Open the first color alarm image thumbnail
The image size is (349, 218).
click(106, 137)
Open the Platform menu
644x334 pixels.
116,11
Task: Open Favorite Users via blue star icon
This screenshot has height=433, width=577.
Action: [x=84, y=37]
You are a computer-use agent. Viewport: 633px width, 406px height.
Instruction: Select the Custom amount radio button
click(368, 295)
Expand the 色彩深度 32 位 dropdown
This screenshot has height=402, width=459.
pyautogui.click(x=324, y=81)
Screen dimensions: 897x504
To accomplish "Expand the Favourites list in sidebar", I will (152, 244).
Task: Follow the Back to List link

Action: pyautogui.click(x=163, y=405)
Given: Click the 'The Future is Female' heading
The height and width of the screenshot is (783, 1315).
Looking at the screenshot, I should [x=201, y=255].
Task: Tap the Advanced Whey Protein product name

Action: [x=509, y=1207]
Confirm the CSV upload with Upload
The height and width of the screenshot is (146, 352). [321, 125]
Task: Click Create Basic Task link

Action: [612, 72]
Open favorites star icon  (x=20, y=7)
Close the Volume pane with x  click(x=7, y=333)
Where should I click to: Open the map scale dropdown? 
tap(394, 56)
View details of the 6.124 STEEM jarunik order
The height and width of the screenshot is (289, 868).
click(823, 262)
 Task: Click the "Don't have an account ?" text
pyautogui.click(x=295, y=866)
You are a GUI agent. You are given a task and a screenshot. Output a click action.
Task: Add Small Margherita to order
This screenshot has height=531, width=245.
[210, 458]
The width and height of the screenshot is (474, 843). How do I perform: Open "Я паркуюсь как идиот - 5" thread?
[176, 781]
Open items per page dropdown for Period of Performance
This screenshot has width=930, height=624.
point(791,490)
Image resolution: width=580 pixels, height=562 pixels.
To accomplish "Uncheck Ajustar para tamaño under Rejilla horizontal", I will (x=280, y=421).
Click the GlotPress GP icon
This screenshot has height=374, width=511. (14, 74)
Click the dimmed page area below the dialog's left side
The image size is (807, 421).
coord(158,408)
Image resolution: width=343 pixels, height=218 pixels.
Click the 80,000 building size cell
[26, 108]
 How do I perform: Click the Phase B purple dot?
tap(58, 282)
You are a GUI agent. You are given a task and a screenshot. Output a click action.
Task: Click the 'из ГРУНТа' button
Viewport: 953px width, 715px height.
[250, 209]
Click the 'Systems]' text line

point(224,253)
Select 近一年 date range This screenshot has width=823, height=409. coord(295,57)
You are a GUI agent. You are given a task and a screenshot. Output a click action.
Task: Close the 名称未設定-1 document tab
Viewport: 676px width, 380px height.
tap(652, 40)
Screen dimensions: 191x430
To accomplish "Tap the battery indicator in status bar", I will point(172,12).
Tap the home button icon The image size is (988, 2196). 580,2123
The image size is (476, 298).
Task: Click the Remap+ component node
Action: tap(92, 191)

------------------------

Beginning with the first line above, transcribe all of the data exactly.

Open the first color alarm image thumbnail
The image size is (349, 218).
click(106, 137)
Open the Platform menu
644x334 pixels.
116,11
Task: Open Favorite Users via blue star icon
This screenshot has height=433, width=577.
Action: [x=84, y=37]
You are a computer-use agent. Viewport: 633px width, 406px height.
Instruction: Select the Custom amount radio button
click(368, 295)
Expand the 色彩深度 32 位 dropdown
This screenshot has height=402, width=459.
pyautogui.click(x=324, y=81)
Screen dimensions: 897x504
To accomplish "Expand the Favourites list in sidebar", I will (152, 244).
Task: Follow the Back to List link

Action: pyautogui.click(x=163, y=405)
Given: Click the 'The Future is Female' heading
The height and width of the screenshot is (783, 1315).
Looking at the screenshot, I should [x=201, y=255].
Task: Tap the Advanced Whey Protein product name

Action: [x=509, y=1207]
Confirm the CSV upload with Upload
The height and width of the screenshot is (146, 352). [321, 125]
Task: Click Create Basic Task link

Action: [612, 72]
Open favorites star icon  (x=20, y=7)
Close the Volume pane with x  click(x=7, y=333)
Where should I click to: Open the map scale dropdown? 
tap(394, 56)
View details of the 6.124 STEEM jarunik order
The height and width of the screenshot is (289, 868).
click(823, 262)
 Task: Click the "Don't have an account ?" text
pyautogui.click(x=295, y=866)
You are a GUI agent. You are given a task and a screenshot. Output a click action.
Task: Add Small Margherita to order
This screenshot has height=531, width=245.
[210, 458]
The width and height of the screenshot is (474, 843). How do I perform: Open "Я паркуюсь как идиот - 5" thread?
[176, 781]
Open items per page dropdown for Period of Performance
This screenshot has width=930, height=624.
point(791,490)
Image resolution: width=580 pixels, height=562 pixels.
To accomplish "Uncheck Ajustar para tamaño under Rejilla horizontal", I will (x=280, y=421).
Click the GlotPress GP icon
This screenshot has height=374, width=511. (14, 74)
Click the dimmed page area below the dialog's left side
The image size is (807, 421).
coord(158,408)
Image resolution: width=343 pixels, height=218 pixels.
Click the 80,000 building size cell
[26, 108]
 How do I perform: Click the Phase B purple dot?
tap(58, 282)
You are a GUI agent. You are given a task and a screenshot. Output a click action.
Task: Click the 'из ГРУНТа' button
Viewport: 953px width, 715px height.
[250, 209]
Click the 'Systems]' text line

point(224,253)
Select 近一年 date range This screenshot has width=823, height=409. coord(295,57)
You are a GUI agent. You are given a task and a screenshot. Output a click action.
Task: Close the 名称未設定-1 document tab
Viewport: 676px width, 380px height.
tap(652, 40)
Screen dimensions: 191x430
To accomplish "Tap the battery indicator in status bar", I will point(172,12).
Tap the home button icon The image size is (988, 2196). 580,2123
The image size is (476, 298).
Task: Click the Remap+ component node
Action: tap(92, 191)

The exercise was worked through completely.